Ballots are being mailed out next week by the city’s election consultant and will be processed at City Hall as they get mailed in or dropped off, according to Gwen Peirce, the City Clerk’s services manager.
City residents have until Oct. 21 to register to vote for the Nov. 5 election.
Prepaid envelopes come with every ballot, but voters can also drop them off at City Hall anytime during business hours and additionally from 8 a.m. to 5 p.m. Saturday, Nov. 2. City Hall and the designated drop-off locations will be open from 7 a.m. to 8 p.m. on Election Day.

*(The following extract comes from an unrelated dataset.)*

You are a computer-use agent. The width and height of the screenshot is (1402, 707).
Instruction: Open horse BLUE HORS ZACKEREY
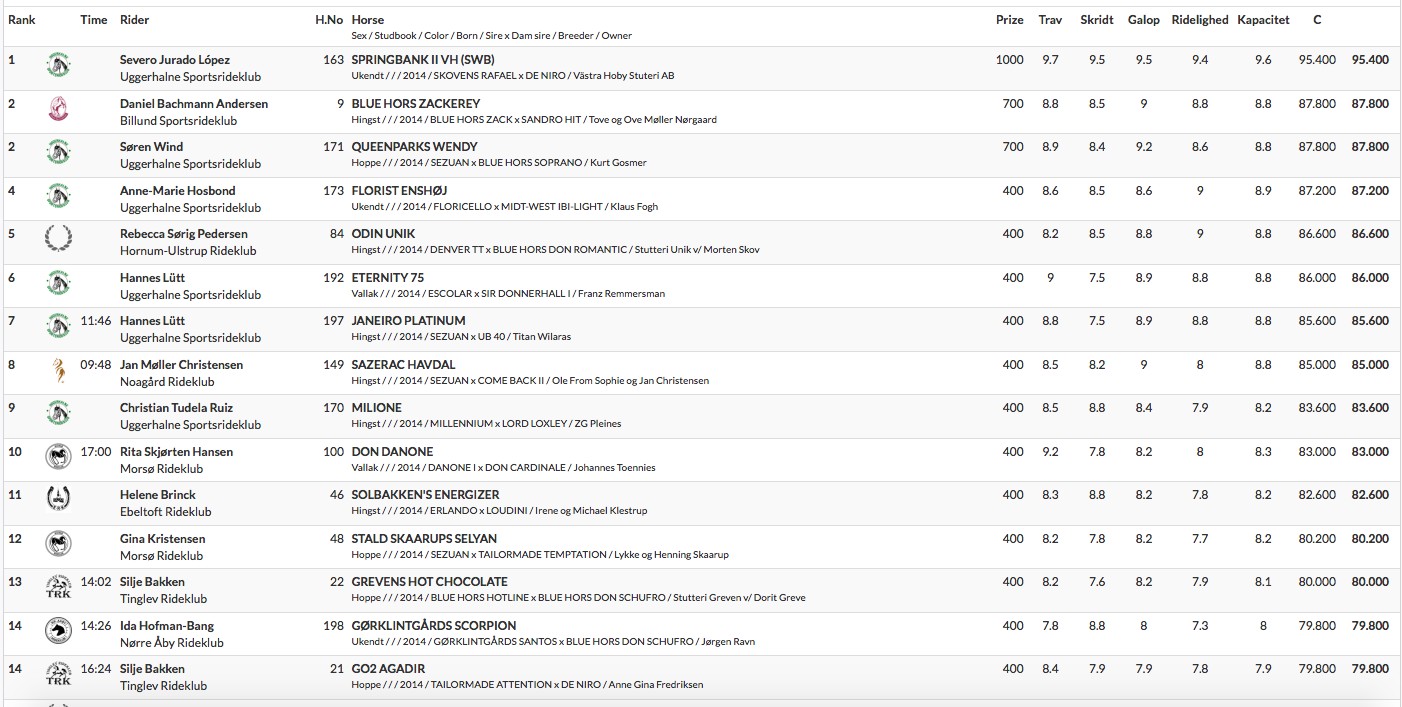click(416, 103)

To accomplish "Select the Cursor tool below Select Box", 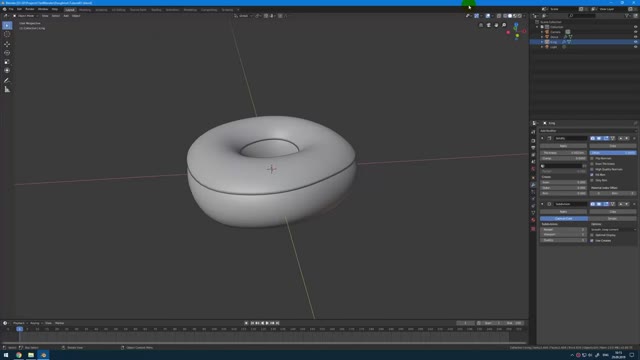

Drop-off spots for Election Day will be the City Hall lobby at 735 Anacapa St.; Calvary Baptist Church's Sizer Hall at 736 W. Islay St.; the Franklin Neighborhood Center at 1136 E. Montecito St.; and Grace Lutheran Church at 3869 State St.
Ballots must be received by 8 p.m. Tuesday, Nov. 5; postmarks don’t count.
City leaders were motivated to pursue vote-by-mail to boost turnout and save some money. A traditional election was estimated to cost $37,000 more for November, according to the City Clerk’s Office.
The city pays an election consultant to provide the vote-by-mail tracking software system, sample ballot and voter information pamphlets, official ballots, ballot counting equipment and translation services, and additionally hires on a former city clerk as a consultant for additional election services for a total cost of $164,000 this year — excluding expenses. Santa Barbara used the same firm, Martin & Chapman Co., for the 2007, 2009 and 2011 elections.
The Nov. 5 ballot has two candidates for mayor and 10 vying for the three City Council seats.
Councilmen Frank Hotchkiss and Bendy White are running for re-election, and eight others are fighting for one of the three seats: Megan Diaz Alley, Gregg Hart, Cruzito Herrera Cruz, Michael Jordan, Matthew Kramer, David Landecker, Jason Nelson and Lesley Wiscomb.